- _How to complete this task_:
Please output exactly the part of the records below that opens with the line containing "1297x596 pixels." and closes with the line containing "Task: Open the fx", both lines included, and nothing else.
"""
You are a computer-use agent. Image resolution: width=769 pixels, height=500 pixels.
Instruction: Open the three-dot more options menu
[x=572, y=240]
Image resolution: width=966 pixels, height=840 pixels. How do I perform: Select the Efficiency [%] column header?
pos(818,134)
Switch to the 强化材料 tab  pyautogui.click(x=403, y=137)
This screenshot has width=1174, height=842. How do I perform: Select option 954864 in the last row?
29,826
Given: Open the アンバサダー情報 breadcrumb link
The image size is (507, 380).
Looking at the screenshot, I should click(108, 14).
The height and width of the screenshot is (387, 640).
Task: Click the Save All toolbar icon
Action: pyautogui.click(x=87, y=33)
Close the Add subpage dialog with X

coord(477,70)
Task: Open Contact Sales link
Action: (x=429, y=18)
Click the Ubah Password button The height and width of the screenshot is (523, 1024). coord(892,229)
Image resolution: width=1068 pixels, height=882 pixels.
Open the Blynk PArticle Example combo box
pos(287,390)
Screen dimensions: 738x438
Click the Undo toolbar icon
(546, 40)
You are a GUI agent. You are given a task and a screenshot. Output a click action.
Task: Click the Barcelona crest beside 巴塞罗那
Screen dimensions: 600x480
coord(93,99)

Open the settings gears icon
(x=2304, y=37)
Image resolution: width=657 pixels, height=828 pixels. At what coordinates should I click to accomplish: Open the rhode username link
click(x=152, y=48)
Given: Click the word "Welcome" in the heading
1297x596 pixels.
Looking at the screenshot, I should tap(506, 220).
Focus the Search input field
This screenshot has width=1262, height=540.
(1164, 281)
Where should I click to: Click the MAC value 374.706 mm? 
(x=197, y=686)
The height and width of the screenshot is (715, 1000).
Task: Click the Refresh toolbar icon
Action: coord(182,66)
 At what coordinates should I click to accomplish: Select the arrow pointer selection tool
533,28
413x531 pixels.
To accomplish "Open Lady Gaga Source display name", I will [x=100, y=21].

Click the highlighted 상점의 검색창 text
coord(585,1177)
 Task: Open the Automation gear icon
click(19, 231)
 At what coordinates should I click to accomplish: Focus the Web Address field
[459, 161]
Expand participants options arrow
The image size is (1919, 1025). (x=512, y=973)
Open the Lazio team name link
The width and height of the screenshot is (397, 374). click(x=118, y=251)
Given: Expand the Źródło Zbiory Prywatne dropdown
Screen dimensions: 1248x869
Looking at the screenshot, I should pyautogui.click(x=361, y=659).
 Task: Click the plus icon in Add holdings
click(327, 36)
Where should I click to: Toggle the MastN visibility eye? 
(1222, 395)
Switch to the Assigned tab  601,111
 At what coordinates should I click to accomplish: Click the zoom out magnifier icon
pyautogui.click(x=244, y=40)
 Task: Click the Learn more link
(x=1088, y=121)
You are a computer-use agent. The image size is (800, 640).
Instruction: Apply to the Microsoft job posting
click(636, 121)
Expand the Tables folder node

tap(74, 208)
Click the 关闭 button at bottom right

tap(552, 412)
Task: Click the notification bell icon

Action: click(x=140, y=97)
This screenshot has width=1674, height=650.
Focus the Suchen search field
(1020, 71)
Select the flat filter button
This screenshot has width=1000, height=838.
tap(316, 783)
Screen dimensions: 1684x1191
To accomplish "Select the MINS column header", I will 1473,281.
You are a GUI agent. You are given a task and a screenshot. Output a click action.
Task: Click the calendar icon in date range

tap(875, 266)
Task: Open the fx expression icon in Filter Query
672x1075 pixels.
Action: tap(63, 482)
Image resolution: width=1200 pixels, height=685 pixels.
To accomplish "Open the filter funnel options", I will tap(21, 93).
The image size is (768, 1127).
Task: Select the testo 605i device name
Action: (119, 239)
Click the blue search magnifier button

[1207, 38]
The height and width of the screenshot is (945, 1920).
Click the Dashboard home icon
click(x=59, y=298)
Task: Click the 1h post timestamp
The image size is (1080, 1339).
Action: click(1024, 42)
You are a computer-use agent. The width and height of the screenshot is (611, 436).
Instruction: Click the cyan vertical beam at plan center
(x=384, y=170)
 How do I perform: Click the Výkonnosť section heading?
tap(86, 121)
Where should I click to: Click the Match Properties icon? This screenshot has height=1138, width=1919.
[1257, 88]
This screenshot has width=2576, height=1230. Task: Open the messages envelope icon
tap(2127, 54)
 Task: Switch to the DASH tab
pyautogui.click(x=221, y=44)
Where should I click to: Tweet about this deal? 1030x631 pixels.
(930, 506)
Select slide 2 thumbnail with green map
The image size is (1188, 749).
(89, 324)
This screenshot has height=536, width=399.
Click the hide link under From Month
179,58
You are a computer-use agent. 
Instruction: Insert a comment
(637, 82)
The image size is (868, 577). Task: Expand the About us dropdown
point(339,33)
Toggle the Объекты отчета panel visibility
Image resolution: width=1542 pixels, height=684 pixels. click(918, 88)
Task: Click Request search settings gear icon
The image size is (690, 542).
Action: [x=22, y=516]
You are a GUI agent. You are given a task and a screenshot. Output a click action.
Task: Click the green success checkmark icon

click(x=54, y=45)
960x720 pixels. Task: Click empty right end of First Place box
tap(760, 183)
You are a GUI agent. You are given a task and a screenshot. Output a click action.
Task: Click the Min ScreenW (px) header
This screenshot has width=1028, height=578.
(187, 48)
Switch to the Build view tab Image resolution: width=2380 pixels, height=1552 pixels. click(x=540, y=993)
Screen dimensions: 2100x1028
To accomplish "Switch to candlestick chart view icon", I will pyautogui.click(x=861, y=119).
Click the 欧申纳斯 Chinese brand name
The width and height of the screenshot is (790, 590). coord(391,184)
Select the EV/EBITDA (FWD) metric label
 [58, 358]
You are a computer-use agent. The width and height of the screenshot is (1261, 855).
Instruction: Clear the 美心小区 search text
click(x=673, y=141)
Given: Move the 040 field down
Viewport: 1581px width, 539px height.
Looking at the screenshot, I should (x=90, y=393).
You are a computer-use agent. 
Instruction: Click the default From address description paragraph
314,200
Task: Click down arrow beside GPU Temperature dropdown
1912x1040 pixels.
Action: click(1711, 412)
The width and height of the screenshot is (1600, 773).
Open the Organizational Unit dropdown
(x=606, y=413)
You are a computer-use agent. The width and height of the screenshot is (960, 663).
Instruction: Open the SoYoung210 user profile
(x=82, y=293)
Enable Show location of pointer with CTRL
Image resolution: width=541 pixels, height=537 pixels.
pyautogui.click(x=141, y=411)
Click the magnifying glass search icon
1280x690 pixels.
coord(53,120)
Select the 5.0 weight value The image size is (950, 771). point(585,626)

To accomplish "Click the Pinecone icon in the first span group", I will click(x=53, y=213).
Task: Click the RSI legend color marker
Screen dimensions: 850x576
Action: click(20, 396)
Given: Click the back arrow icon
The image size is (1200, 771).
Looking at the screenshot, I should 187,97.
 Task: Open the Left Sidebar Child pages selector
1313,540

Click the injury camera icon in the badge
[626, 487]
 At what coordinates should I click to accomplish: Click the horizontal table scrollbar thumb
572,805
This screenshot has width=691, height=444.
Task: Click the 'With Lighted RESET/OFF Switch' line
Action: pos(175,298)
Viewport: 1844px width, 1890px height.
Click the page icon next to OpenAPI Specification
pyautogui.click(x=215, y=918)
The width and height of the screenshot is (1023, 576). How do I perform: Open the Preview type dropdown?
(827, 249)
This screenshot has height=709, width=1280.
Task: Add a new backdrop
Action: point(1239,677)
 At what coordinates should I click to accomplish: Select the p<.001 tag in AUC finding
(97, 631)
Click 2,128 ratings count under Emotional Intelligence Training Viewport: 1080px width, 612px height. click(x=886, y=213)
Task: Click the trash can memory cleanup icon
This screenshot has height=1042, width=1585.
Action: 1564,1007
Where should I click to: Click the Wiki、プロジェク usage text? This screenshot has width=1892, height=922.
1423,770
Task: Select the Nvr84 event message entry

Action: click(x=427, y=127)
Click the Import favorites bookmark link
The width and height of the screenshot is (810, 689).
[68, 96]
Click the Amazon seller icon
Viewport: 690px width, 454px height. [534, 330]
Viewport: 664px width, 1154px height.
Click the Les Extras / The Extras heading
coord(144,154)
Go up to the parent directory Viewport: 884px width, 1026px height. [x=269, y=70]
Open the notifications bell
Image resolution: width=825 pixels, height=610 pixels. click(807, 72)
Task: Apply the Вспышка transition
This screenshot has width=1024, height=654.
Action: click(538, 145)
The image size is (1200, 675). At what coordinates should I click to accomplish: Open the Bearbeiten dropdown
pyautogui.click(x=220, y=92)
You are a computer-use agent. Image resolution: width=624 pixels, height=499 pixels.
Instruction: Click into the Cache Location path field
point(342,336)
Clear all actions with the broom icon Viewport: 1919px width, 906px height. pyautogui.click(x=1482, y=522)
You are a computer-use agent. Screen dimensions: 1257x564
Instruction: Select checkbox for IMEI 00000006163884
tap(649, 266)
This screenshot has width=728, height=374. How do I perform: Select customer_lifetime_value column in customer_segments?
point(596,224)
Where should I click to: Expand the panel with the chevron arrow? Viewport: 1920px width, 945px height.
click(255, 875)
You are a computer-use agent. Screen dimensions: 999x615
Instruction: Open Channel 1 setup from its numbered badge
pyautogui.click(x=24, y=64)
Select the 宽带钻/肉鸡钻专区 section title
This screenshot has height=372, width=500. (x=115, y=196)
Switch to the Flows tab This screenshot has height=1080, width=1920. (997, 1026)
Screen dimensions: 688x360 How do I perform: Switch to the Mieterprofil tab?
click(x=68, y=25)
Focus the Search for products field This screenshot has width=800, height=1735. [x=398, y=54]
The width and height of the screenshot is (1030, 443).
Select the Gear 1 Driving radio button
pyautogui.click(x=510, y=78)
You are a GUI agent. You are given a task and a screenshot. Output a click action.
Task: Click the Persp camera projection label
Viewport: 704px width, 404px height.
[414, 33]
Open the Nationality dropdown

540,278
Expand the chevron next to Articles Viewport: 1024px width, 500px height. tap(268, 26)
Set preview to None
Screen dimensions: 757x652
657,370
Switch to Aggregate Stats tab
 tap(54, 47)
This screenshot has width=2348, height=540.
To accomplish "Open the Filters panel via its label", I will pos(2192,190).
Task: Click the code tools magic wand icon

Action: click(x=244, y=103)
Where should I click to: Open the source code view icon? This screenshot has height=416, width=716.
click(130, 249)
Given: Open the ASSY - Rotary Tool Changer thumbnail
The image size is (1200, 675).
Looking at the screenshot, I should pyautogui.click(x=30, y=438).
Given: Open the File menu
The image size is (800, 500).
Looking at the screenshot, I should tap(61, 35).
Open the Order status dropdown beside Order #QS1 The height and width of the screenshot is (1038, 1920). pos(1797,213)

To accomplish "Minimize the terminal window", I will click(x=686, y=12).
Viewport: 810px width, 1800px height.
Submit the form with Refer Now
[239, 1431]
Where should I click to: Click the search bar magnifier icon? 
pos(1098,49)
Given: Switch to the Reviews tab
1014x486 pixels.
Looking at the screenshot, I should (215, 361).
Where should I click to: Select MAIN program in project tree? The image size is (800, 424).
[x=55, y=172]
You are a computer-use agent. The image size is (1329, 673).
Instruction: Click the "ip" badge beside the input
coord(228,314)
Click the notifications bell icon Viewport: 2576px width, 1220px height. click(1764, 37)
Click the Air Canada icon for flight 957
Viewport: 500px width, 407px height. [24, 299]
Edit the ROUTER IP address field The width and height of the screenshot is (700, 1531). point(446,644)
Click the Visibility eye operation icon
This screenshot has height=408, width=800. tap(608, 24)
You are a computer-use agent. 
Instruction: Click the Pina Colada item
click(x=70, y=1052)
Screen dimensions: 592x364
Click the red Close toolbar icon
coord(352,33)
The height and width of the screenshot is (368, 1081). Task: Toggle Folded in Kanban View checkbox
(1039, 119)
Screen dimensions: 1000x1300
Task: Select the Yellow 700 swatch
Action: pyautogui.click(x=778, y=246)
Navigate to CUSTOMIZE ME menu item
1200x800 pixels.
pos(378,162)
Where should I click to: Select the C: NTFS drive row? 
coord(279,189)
"""
- _Answer section_:
1297x596 pixels.
Looking at the screenshot, I should tap(506, 220).
Focus the Search input field
This screenshot has width=1262, height=540.
(1164, 281)
Where should I click to: Click the MAC value 374.706 mm? 
(x=197, y=686)
The height and width of the screenshot is (715, 1000).
Task: Click the Refresh toolbar icon
Action: coord(182,66)
 At what coordinates should I click to accomplish: Select the arrow pointer selection tool
533,28
413x531 pixels.
To accomplish "Open Lady Gaga Source display name", I will [x=100, y=21].

Click the highlighted 상점의 검색창 text
coord(585,1177)
 Task: Open the Automation gear icon
click(19, 231)
 At what coordinates should I click to accomplish: Focus the Web Address field
[459, 161]
Expand participants options arrow
The image size is (1919, 1025). (x=512, y=973)
Open the Lazio team name link
The width and height of the screenshot is (397, 374). click(x=118, y=251)
Given: Expand the Źródło Zbiory Prywatne dropdown
Screen dimensions: 1248x869
Looking at the screenshot, I should pyautogui.click(x=361, y=659).
 Task: Click the plus icon in Add holdings
click(327, 36)
Where should I click to: Toggle the MastN visibility eye? 
(1222, 395)
Switch to the Assigned tab  601,111
 At what coordinates should I click to accomplish: Click the zoom out magnifier icon
pyautogui.click(x=244, y=40)
 Task: Click the Learn more link
(x=1088, y=121)
You are a computer-use agent. The image size is (800, 640).
Instruction: Apply to the Microsoft job posting
click(636, 121)
Expand the Tables folder node

tap(74, 208)
Click the 关闭 button at bottom right

tap(552, 412)
Task: Click the notification bell icon

Action: click(x=140, y=97)
This screenshot has width=1674, height=650.
Focus the Suchen search field
(1020, 71)
Select the flat filter button
This screenshot has width=1000, height=838.
tap(316, 783)
Screen dimensions: 1684x1191
To accomplish "Select the MINS column header", I will 1473,281.
You are a GUI agent. You are given a task and a screenshot. Output a click action.
Task: Click the calendar icon in date range

tap(875, 266)
Task: Open the fx expression icon in Filter Query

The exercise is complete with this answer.